Stated task -
Revise the records starting at the line that contains "Task: Click the Last Price legend header" and ending at the line that contains "Select the Mirror", replacing "company logo" with "site logo" and leaving everything else unchanged. Return only those lines.
>> begin Source records
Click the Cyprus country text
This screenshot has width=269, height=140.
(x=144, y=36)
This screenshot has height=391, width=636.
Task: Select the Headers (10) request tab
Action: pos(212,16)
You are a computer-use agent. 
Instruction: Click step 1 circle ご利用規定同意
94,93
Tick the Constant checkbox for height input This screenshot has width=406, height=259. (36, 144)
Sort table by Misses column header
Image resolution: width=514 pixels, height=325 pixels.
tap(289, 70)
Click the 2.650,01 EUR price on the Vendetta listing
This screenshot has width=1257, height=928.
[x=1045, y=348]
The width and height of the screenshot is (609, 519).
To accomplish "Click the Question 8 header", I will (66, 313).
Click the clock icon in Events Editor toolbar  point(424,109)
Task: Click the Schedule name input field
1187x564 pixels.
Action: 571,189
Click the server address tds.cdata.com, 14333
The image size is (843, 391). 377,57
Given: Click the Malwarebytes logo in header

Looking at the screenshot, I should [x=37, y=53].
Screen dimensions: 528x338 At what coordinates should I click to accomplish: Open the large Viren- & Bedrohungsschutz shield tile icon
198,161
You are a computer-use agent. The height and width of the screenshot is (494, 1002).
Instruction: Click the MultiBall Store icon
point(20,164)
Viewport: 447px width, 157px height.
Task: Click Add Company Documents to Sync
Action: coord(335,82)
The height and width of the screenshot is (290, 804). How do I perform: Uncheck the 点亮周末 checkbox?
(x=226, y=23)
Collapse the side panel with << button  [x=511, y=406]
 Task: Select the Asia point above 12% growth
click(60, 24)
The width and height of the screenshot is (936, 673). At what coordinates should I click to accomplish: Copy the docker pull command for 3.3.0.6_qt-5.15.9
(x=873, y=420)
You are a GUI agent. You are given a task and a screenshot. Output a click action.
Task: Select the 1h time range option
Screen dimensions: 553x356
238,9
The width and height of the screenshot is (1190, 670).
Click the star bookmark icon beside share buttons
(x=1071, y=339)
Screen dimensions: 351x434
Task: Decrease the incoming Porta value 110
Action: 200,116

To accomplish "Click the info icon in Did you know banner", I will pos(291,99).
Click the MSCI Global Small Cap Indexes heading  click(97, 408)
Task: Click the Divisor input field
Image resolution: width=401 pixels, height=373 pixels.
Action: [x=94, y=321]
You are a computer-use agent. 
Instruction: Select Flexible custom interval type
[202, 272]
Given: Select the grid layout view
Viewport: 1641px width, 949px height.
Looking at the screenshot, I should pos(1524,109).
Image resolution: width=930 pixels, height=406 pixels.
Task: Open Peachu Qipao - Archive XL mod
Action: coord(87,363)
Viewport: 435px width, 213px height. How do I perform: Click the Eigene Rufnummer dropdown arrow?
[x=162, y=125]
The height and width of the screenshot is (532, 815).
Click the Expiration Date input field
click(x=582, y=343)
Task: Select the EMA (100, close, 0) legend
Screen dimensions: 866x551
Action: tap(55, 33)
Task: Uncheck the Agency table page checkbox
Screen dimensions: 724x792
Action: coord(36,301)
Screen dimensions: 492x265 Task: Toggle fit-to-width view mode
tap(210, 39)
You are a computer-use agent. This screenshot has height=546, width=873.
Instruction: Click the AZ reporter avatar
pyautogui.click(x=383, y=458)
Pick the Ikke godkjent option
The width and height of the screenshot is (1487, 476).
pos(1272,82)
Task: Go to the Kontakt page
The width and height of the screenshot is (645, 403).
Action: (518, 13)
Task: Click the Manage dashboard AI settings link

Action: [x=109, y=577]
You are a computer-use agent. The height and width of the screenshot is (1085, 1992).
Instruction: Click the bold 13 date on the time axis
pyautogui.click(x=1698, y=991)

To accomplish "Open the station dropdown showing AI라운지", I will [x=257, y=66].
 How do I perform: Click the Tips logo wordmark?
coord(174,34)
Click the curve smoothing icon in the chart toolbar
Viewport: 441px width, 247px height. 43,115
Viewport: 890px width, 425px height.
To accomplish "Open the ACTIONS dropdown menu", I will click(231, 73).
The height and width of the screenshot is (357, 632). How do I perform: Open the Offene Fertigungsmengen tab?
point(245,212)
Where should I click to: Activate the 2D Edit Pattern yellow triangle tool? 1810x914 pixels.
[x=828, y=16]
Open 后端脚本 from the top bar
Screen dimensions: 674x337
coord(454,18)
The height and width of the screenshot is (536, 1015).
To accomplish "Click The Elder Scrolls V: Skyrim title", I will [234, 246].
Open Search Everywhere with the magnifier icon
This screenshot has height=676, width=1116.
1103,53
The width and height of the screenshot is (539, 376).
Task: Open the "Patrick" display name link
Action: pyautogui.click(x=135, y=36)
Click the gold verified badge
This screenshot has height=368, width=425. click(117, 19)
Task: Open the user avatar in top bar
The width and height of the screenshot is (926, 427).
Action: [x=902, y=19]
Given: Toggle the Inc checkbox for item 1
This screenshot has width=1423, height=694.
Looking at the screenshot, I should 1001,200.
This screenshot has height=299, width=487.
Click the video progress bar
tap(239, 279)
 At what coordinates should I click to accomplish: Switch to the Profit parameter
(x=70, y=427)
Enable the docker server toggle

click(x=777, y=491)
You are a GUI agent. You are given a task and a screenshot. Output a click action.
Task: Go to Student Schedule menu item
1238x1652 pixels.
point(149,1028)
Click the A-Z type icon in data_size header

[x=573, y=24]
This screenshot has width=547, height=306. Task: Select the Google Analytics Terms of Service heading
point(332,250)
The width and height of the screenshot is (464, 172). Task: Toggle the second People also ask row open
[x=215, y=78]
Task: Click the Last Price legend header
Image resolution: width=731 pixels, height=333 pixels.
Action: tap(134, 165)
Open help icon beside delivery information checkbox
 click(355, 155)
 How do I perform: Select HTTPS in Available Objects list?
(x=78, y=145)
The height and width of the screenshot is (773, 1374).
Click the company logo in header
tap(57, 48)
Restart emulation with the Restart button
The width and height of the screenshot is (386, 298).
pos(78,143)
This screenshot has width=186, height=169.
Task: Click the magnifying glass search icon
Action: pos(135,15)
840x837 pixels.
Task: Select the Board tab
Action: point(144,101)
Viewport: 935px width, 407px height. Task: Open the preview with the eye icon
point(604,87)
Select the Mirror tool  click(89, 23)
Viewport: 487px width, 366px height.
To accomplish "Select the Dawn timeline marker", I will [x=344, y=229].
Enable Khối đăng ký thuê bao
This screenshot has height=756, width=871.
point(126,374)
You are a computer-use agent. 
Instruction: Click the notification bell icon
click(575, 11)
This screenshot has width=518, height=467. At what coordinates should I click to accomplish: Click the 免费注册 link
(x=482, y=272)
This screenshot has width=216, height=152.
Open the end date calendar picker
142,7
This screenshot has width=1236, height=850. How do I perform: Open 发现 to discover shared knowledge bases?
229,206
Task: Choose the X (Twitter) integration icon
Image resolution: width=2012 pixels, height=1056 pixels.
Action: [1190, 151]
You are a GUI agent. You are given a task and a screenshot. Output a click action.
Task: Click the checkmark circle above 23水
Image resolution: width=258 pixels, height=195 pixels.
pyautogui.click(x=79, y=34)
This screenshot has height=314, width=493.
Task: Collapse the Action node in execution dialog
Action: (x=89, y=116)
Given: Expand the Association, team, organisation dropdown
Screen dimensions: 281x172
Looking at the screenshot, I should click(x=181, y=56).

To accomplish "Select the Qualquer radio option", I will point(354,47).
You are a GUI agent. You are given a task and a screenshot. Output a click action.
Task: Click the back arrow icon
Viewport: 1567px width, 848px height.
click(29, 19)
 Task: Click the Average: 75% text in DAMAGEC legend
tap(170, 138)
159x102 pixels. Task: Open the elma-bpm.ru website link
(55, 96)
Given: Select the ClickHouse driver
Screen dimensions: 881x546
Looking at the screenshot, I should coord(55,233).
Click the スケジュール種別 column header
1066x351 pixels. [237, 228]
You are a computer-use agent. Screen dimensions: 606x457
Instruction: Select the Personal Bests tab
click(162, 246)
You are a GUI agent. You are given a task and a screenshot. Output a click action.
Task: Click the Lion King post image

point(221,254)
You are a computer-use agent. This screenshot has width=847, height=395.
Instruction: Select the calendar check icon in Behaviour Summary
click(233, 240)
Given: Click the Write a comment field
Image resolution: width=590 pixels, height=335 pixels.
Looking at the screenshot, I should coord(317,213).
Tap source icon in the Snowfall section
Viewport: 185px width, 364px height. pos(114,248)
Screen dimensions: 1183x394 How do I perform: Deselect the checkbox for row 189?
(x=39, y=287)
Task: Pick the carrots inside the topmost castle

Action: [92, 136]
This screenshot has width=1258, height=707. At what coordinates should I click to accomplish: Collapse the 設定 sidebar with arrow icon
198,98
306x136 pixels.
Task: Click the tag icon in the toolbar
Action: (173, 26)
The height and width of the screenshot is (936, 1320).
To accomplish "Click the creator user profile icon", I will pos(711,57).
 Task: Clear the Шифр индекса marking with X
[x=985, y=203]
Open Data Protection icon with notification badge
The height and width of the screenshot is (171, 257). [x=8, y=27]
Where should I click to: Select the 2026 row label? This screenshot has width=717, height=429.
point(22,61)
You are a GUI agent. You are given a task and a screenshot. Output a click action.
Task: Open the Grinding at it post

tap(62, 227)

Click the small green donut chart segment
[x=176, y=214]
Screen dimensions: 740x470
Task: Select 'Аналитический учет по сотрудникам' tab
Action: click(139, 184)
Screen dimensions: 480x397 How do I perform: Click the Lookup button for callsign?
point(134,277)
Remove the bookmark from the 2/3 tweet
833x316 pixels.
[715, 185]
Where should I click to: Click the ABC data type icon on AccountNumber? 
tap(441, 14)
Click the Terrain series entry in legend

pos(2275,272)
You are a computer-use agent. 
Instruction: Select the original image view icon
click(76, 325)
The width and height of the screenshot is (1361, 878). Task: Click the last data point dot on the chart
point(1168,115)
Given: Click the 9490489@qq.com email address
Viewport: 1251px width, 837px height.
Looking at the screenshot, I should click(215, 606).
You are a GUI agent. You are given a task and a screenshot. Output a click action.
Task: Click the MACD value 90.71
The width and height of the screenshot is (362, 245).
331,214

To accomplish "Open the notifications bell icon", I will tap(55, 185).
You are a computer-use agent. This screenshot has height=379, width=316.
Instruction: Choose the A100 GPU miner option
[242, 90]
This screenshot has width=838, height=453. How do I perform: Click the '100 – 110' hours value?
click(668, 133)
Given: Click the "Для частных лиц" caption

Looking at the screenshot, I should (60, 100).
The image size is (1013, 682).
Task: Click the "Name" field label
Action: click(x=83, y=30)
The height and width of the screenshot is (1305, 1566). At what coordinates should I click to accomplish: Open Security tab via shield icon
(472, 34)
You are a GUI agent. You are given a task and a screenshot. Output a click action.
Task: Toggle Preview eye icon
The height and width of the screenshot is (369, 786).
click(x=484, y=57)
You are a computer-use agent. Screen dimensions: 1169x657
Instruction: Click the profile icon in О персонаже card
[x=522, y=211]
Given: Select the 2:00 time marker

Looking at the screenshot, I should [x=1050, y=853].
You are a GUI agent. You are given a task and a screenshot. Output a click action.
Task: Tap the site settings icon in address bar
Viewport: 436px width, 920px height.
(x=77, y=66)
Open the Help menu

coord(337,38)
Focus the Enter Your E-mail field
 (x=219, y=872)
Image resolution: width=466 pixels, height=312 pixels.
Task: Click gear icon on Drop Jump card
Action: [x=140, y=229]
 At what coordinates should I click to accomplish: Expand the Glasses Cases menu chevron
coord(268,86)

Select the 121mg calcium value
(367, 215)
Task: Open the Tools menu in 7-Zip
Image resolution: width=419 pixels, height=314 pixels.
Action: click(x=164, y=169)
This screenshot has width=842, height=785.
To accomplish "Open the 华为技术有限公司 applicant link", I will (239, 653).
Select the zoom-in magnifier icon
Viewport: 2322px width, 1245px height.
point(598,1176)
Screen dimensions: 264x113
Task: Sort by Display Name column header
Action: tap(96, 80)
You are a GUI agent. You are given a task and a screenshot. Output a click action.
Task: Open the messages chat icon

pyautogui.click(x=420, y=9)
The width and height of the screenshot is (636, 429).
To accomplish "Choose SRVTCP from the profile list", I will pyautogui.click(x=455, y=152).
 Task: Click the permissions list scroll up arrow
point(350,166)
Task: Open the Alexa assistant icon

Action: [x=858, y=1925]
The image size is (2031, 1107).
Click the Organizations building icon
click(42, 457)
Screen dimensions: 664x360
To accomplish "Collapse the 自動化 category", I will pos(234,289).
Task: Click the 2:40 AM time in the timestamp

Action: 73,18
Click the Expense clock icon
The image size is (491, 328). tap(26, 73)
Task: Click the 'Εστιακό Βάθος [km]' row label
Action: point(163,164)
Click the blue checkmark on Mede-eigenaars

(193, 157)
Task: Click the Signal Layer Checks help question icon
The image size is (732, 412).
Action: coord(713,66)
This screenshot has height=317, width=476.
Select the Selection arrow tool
>> end Source records
Task response -
Task: Click the Last Price legend header
Image resolution: width=731 pixels, height=333 pixels.
Action: tap(134, 165)
Open help icon beside delivery information checkbox
 click(355, 155)
 How do I perform: Select HTTPS in Available Objects list?
(x=78, y=145)
The height and width of the screenshot is (773, 1374).
Click the site logo in header
tap(57, 48)
Restart emulation with the Restart button
The width and height of the screenshot is (386, 298).
pos(78,143)
This screenshot has width=186, height=169.
Task: Click the magnifying glass search icon
Action: pos(135,15)
840x837 pixels.
Task: Select the Board tab
Action: point(144,101)
Viewport: 935px width, 407px height. Task: Open the preview with the eye icon
point(604,87)
Select the Mirror tool  click(89, 23)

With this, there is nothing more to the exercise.